The disappointing downward revision in U.S. first quarter GDP is the latest in a string of negative data points around the world in recent weeks. The U.S. economy grew at a mere 1.8% annual pace in the first quarter, according to revised data released by the Commerce Department on Wednesday. That follows the 0.4% figure for the fourth quarter of 2012.

US GDP

The picture isn’t much better outside the U.S., either. Global GDP grew by just 2.1% during the first quarter of 2013 compared with a year earlier, according to the The Economist’s calculations, which believes the world economy could be going wobbly in the knees. A year ago, the global expansion clocked in at 3.1%.

Global GDP

What happened? Here are four negative economic trends weighing on the minds of investors.

US Earnings: Corporate earnings are losing steam. Analysts surveyed by Bloomberg see earnings growth at 2.5% in the current quarter–the lowest level in the last 12 months. On top of that, the ratio of upgrades to downgrades, tracked by Moody’s Capital Markets Group, has fallen to 0.89 times in the first five months of 2013, the fastest decline since 2009, and from a high of 1.55 times back in mid-2010.

China Stumbles: First-quarter GDP growth of 7.7 percent was well below the 8 percent predicted by a Bloomberg survey of economists and even lower than the 7.8 percent rate for all of last year (which in turn, was China’s slowest growth in 13 years). Goldman Sachs (GS), JPMorgan Chase (JPM), and Royal Bank of Scotland (RBS) have pared back their 2013 estimates to 7.8 percent.
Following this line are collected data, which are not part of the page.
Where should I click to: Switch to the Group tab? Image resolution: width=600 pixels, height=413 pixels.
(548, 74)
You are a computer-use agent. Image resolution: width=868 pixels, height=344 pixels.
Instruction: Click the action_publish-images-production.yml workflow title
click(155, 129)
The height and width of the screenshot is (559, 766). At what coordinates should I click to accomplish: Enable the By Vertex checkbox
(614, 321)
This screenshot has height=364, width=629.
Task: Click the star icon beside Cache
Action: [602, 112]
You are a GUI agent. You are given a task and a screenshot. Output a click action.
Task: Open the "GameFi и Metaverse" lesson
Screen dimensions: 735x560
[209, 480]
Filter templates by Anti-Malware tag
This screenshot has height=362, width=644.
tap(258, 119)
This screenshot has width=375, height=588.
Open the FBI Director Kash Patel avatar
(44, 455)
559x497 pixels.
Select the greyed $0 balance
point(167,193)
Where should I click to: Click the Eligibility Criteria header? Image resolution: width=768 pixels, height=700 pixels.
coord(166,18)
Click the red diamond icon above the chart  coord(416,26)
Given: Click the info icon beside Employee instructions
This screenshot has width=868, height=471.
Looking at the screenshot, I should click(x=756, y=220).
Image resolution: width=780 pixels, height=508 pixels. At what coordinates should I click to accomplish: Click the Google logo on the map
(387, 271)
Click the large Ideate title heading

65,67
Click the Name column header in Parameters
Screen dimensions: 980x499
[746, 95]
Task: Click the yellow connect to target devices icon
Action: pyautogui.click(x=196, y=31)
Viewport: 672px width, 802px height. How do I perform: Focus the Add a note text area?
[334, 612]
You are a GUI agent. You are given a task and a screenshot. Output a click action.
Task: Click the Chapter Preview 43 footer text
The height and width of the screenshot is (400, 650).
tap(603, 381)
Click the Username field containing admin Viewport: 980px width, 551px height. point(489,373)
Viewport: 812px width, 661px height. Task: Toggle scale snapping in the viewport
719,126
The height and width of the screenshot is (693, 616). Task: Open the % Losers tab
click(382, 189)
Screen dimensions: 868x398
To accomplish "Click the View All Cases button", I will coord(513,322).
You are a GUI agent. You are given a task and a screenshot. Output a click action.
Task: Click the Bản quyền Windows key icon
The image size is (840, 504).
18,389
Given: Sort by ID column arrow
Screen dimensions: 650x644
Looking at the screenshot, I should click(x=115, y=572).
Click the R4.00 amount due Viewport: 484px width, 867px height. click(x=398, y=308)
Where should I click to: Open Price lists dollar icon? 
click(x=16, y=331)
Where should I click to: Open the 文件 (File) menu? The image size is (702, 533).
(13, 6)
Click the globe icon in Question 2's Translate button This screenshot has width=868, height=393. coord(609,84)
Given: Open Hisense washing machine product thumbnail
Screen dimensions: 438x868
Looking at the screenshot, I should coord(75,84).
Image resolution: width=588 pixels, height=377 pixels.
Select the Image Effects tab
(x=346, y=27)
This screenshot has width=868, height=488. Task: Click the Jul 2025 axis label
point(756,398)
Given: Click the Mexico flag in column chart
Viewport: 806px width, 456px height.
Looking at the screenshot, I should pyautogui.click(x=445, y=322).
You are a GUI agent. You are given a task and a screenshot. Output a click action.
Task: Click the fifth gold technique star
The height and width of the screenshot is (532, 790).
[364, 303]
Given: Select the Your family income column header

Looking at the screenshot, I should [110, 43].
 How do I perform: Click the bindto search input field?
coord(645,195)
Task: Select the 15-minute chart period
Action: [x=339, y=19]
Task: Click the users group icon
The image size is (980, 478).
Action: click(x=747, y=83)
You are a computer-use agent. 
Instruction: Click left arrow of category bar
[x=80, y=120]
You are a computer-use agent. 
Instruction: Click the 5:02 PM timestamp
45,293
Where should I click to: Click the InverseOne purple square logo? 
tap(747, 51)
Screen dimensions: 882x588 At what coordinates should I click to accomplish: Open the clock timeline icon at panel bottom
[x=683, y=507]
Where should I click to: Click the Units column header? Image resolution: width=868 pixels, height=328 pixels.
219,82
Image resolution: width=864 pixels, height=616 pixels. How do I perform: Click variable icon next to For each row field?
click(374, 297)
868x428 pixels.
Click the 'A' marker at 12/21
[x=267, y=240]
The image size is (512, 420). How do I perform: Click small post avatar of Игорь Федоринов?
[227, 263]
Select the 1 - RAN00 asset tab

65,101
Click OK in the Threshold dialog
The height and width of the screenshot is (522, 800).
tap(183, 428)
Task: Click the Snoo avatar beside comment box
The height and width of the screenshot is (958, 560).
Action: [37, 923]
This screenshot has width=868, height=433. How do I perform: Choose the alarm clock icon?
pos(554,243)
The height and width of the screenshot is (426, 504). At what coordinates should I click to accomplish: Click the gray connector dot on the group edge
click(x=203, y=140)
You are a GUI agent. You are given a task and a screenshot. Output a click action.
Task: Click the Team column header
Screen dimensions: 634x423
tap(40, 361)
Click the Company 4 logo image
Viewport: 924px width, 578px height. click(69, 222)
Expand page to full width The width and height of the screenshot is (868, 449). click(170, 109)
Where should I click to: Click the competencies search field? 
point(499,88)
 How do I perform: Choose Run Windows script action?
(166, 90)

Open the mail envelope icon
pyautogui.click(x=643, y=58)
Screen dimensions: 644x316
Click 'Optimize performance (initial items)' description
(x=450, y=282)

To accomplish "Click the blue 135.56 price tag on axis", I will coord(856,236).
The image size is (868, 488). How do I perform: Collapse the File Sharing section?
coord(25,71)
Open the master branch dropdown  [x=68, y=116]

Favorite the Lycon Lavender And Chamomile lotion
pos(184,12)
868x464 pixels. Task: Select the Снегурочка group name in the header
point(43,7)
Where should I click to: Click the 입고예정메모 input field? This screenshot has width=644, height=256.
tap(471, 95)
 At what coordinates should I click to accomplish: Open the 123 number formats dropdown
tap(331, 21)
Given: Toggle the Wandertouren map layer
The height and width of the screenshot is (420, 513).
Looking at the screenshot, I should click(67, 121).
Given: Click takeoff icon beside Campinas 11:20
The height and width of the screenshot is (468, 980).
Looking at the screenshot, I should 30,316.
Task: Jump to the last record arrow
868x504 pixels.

Recession in Europe: The Organization for Economic Co-operation and Development recently slashed its forecast for the economy of the 17-country eurozone. The OECD now expects the region to shrink by 0.6 per cent this year, after a 0.5 per cent drop in 2012. The OECD had predicted a 0.1 per cent decline for the eurozone in its report six months ago — and this time last year, it forecast growth of nearly 1 per cent for 2013.

Europe GDP

Emerging Market Unrest: Stock markets in the developing world have been getting crushed in recent months, thanks to the slowdown in China and a weaker yen that has boosted the competitiveness of Japanese exports. Adding to investor angst is social unrest in Brazil and Turkey.